* [YOUR ASSIGNMENT]:
Retype the entries below exactly, dropping the images.

* [DATA TO PROCESS]:
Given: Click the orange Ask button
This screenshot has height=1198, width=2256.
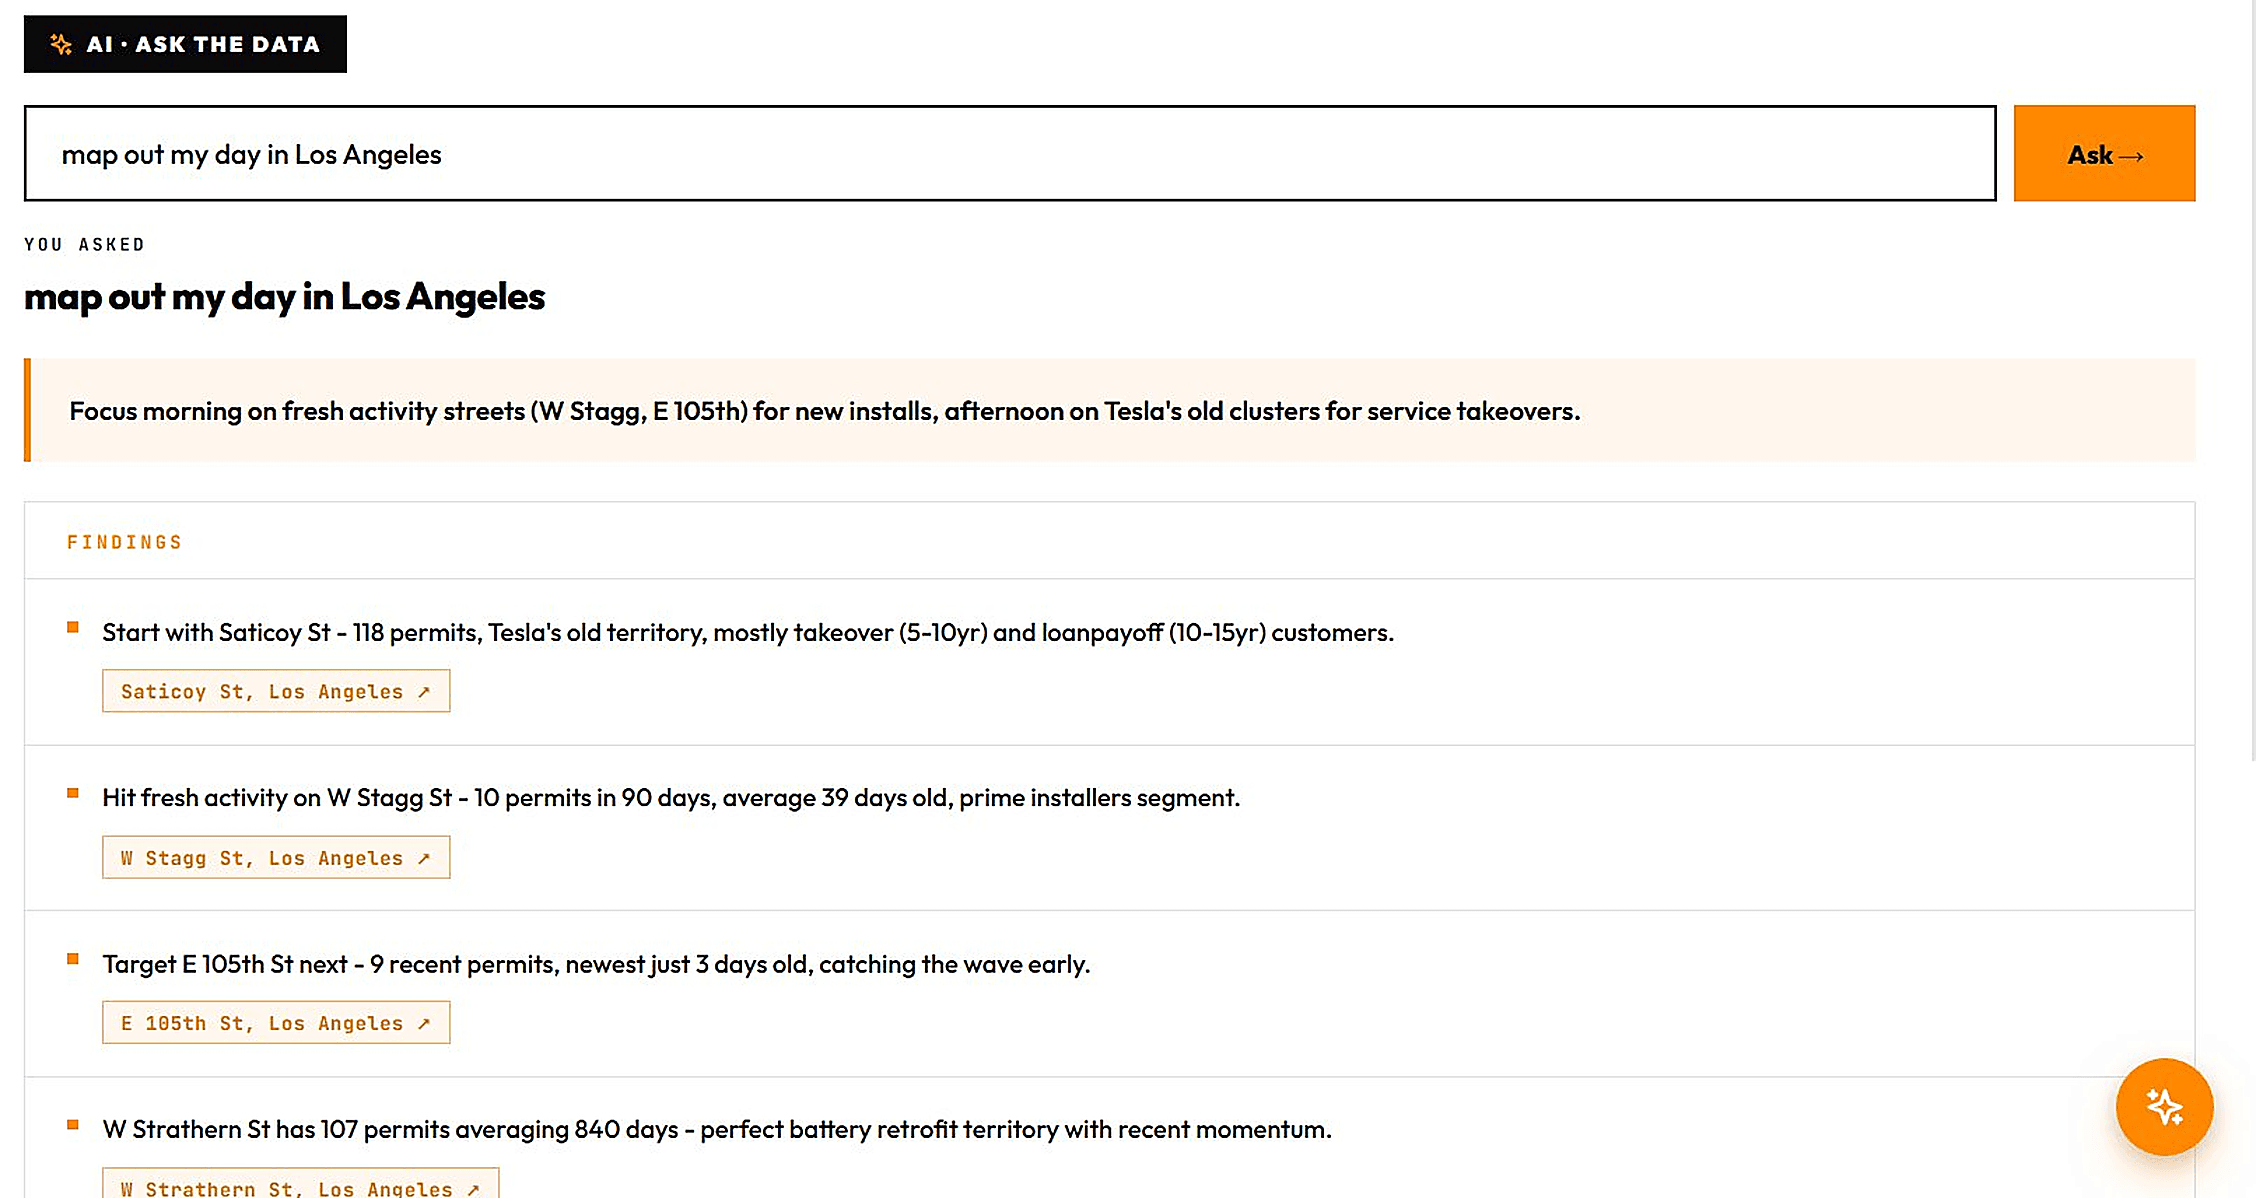Looking at the screenshot, I should pos(2104,153).
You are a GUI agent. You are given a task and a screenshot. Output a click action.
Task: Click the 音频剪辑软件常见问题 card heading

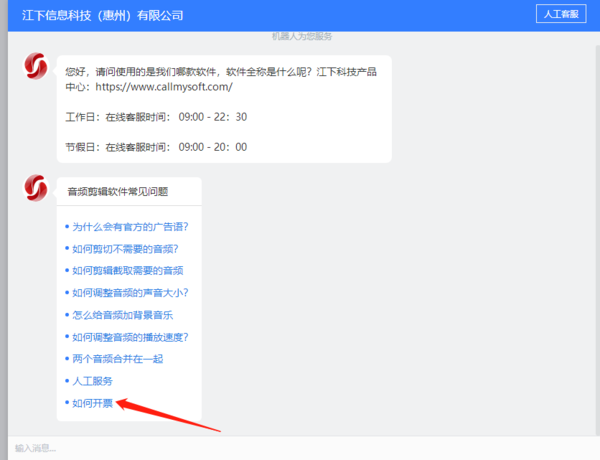pos(117,191)
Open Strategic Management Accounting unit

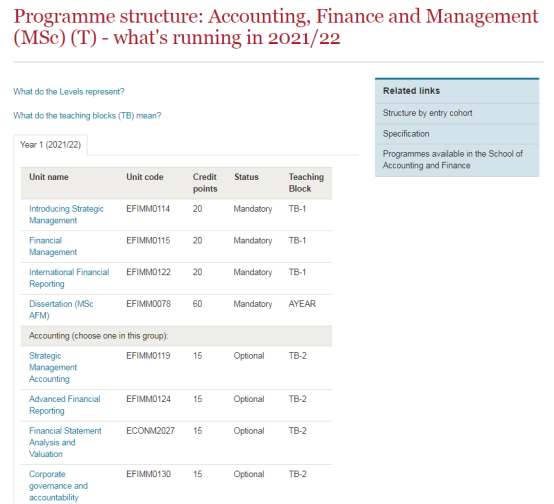point(53,367)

* [ANSWER BELOW]:
Given: Click the orange Ask button
This screenshot has height=1198, width=2256.
Looking at the screenshot, I should pos(2104,153).
You are a GUI agent. You are given a task and a screenshot. Output a click action.
Task: Click the 音频剪辑软件常见问题 card heading

pos(117,191)
Open Strategic Management Accounting unit

point(53,367)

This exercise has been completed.